▶ [WHAT IS REQUIRED] Report how many lines in the rows below contain the string "Expand", counting only case-sensitive matches. Give only the number.

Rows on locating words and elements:
--- Begin ---

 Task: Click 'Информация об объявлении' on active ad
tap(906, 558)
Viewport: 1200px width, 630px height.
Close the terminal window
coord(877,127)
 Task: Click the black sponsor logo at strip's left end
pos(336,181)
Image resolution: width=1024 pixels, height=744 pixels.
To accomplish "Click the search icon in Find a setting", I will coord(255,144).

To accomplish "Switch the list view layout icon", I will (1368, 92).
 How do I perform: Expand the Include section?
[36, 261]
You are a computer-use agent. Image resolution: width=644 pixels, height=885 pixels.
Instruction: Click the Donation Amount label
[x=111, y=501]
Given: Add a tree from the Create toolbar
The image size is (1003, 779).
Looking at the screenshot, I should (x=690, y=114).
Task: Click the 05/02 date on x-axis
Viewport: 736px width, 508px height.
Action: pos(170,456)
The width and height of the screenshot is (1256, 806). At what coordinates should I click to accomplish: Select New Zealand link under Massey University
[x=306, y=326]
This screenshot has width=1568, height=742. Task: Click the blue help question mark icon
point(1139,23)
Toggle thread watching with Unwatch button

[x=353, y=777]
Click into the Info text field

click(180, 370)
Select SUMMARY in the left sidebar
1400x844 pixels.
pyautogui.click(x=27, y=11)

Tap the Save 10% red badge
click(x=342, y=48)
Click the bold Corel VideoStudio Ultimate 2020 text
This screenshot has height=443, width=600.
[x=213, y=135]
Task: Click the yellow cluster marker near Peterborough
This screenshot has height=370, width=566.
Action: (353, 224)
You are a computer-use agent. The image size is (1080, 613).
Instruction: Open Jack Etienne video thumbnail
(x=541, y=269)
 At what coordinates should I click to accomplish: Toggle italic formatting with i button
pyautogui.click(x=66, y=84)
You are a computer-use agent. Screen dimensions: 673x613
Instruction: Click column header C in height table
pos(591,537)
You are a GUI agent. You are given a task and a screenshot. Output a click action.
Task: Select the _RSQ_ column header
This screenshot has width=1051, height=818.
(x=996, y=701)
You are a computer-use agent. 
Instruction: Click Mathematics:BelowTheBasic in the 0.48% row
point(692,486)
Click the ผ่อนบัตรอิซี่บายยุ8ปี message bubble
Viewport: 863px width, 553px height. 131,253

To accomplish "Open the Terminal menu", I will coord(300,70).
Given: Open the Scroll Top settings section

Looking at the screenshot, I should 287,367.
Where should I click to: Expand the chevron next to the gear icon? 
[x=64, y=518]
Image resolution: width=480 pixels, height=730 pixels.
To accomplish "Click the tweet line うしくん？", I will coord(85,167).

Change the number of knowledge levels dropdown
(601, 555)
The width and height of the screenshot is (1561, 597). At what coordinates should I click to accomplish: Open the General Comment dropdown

--- End ---

▶ [SOLUTION TO THE EXERCISE] 2